Hiring sentiment in the sector turned marginally positive in the second half of 2025, buoyed by rising digital advertising, creator-led business models and the growing pull of live commerce, according to the latest TeamLease Employment Outlook Report. The sector’s net employment change climbed to +1.2% in the second half of 2025, reversing a -0.9% reading in the first half of the year.
The rebound, however, is narrowly focused. Companies are increasingly recruiting for roles tied directly to revenue generation and measurable outcomes --from performance marketers and ad-operations specialists to attribution experts and GenAI-assisted production teams, while trimming positions linked to legacy formats.
Nearly 29% of employers surveyed said they expect workforce reductions, largely in print media, linear television back offices and promotional functions that are being consolidated or automated as audiences and advertisers migrate online.
“The recovery is real, but it’s selective,” said Balasubramanian A, senior vice president at TeamLease Services. “The industry is moving decisively from reach-led models to value-driven monetisation. Talent that blends creativity with data and digital fluency will define the next phase.”
Short-form video, streaming experimentation and the creator economy are reshaping demand for skills across the sector. Companies are seeking rights managers, campaign optimisation specialists and live-commerce enablers, reflecting a shift toward formats where performance can be tracked and monetised in real time.

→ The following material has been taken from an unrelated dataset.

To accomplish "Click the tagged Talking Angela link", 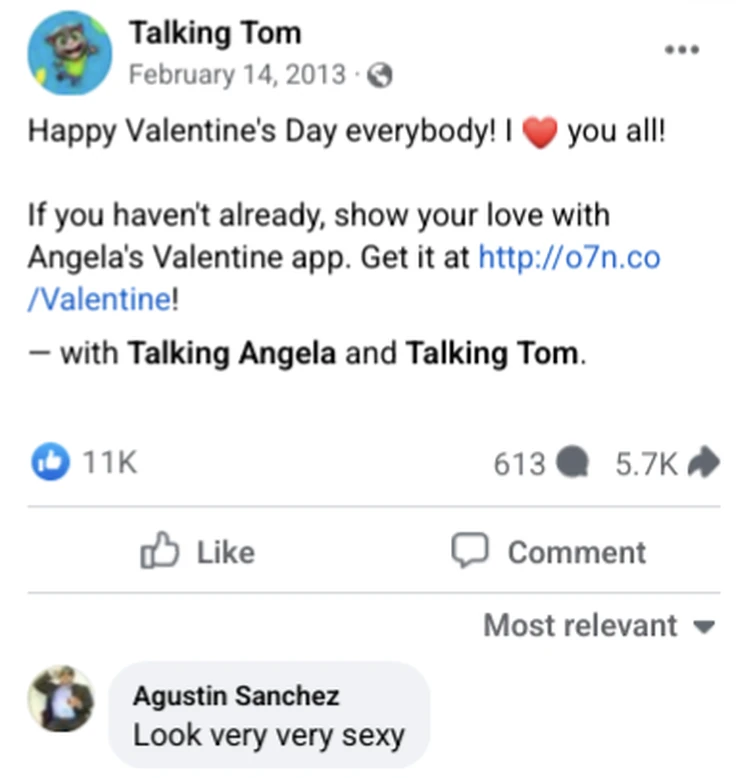I will pyautogui.click(x=231, y=353).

This focus on monetisation is also reshaping corporate hierarchies. Sales and marketing roles account for the largest share of planned hiring, with 47% of employers indicating demand, followed by finance roles at 30% and blue-collar positions at 23%, underscoring the operational scale-up behind digital content businesses.
Geographically, hiring remains concentrated in traditional media hubs, with Mumbai leading at 21%, followed by Delhi (18%) and Chennai (15%), though remote and hybrid work models continue to blur regional boundaries.
The findings are based on a survey of 1,251 employers across 23 industries and 20 cities, conducted between June and August 2025.
While the sector’s overall recovery remains modest, the direction is clear: media companies are no longer hiring for scale alone, but for efficiency, attribution and revenue impact, leaving legacy roles increasingly vulnerable in a digital-first economy.